Among its recent efforts, TIP managed to bring five journalists from Gaza to visit Tel-Aviv this summer. "We pulled some strings and managed to get them, to meet with some sources – and when we sat at a café in Tel-Aviv, they even refused to charge us as a gesture of hospitality. But when they got back to Gaza they got into real trouble. We were very worried but we did our best to make sure they were all right," Meir recalls.

"We try to explain basic things, like the fact that the Arabs in Israel have the same rights as Jews. But we take Arab journalists to the military bases - the IDF fatigues always represented something horrific for them, and here they were received very warmly and kindly," Meir says.

With a tense background of conflict and widespread belief that "objective facts" don't actually exist, TIP, despite its clear positioning as a pro-Israeli (though not a Jewish pro-Israeli group), has its difficulties confronting criticism from the left. Critics say that TIP's wooing of pro-Palestinian groups, and a recent meeting they arranged in New York with Palestinian Prime Minister Salam Fayyad, are meant to delegitimize the Jewish left and to prove that “even the Palestinians have adopted Israeli narrative.”

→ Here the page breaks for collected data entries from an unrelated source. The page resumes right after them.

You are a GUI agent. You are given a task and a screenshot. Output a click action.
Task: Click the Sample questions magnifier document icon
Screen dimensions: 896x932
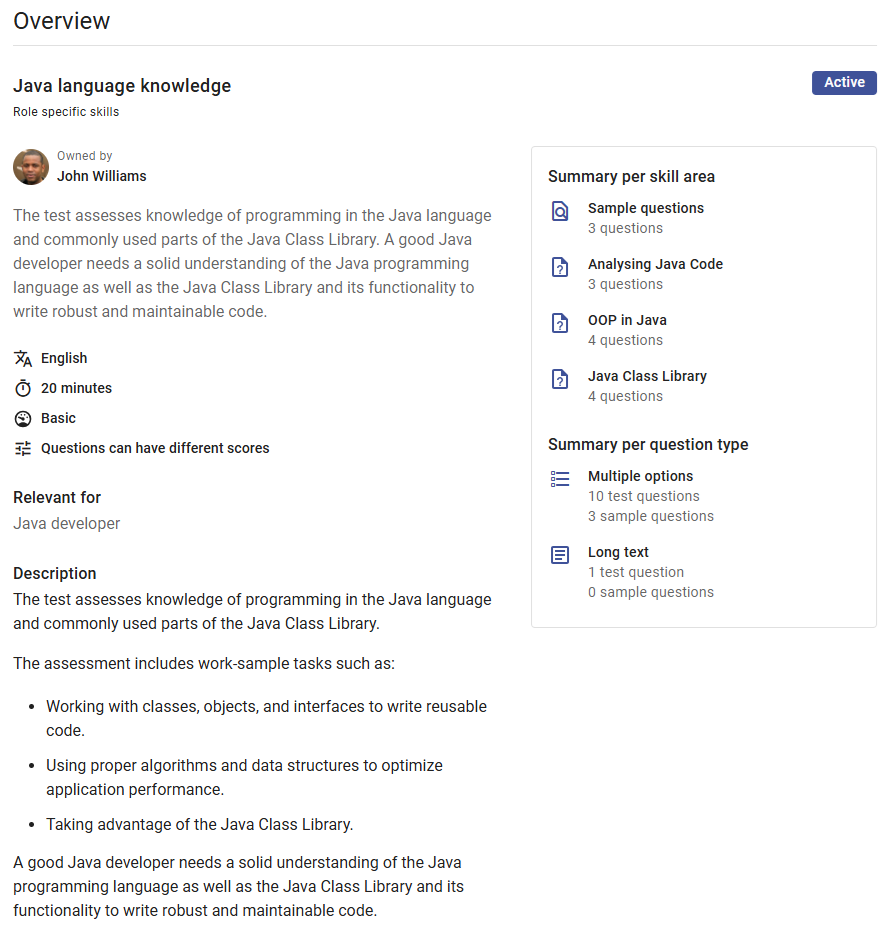coord(560,211)
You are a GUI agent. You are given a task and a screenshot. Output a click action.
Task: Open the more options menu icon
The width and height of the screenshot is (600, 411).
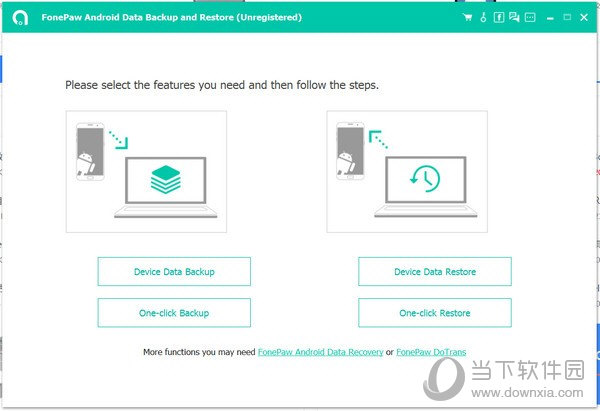pyautogui.click(x=529, y=17)
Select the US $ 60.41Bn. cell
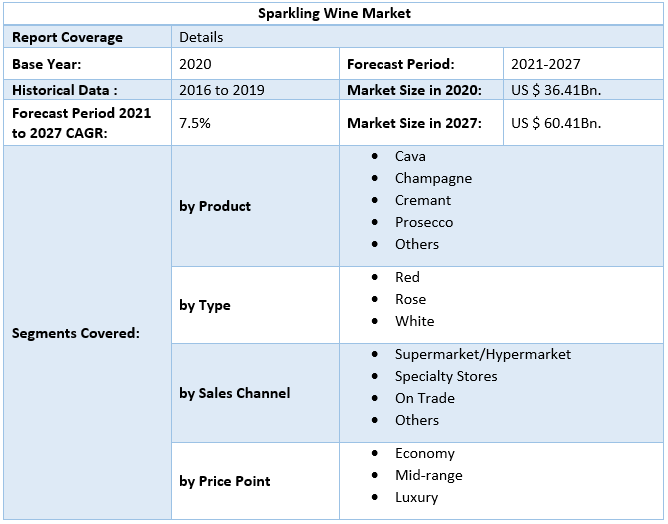 [556, 124]

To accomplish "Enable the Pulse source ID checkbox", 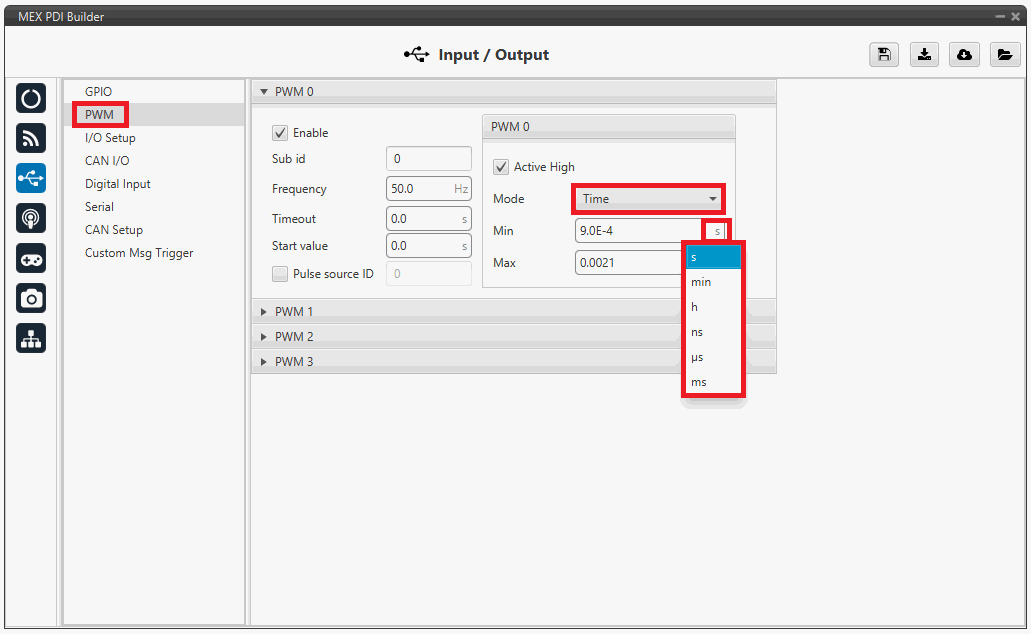I will pos(280,274).
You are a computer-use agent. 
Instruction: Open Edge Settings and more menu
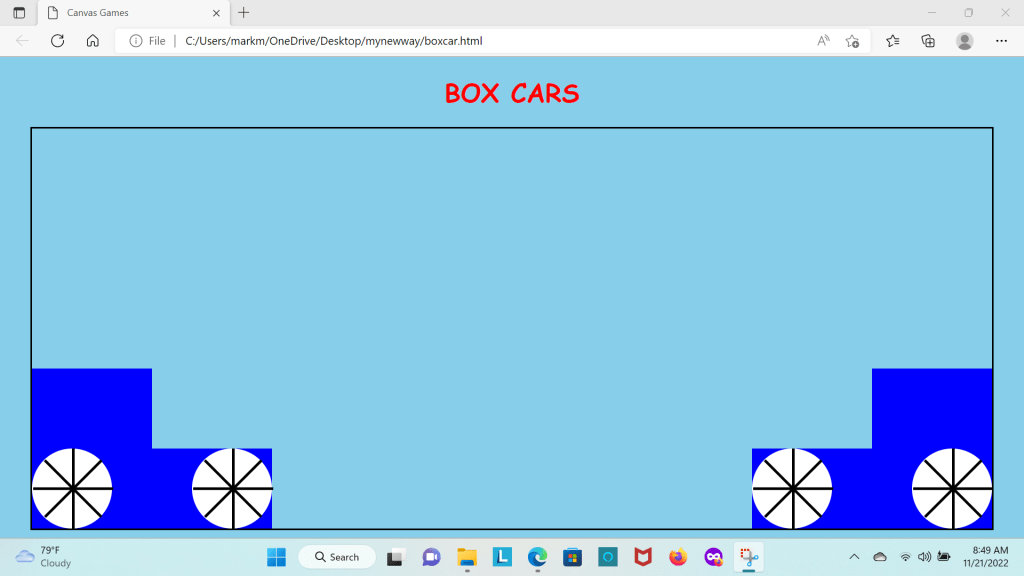[1001, 41]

Some difficulties arose with right wing donors as well, after the group aggressively publicized the 2005 Israeli withdrawal from the Gaza Strip.

“People make the mistake of saying you are either pro-Israel or pro-Palestinian”, says Laszlo-Mizrahi. “At the end of the day, people need jobs and not jihad. If you are pro-Israel you are not automatically anti-Arab."

"We are post partisan. I come from very partisan politics - I was spokesperson of the Democratic Party. But I always stand with America although I might not always like what some administration does."

"They say that Israel is a country of 7 million prime-ministers. I don’t want to be the Israeli prime minister on the Potomac, telling them what to do. Braverman and [Foreign Minister Avigdor] Liberman are two Israeli ministers in Israel today - and there is a vast ideological span between them and we want to show it. To give journalists access to the newsmakers and to put the facts on the table," she adds.

For obvious reasons, TIP won't usually react to events that present Israel in a negative light, unless they have something positive to add for counterbalance.

“We don’t have a position on settlements”, Laszlo-Mizrahi says of one of the explosive issues. “We only present facts, but we don’t take a side. We can stress that there are no settlements in Gaza but Hamas is still calling to kill Jews, and still firing rockets.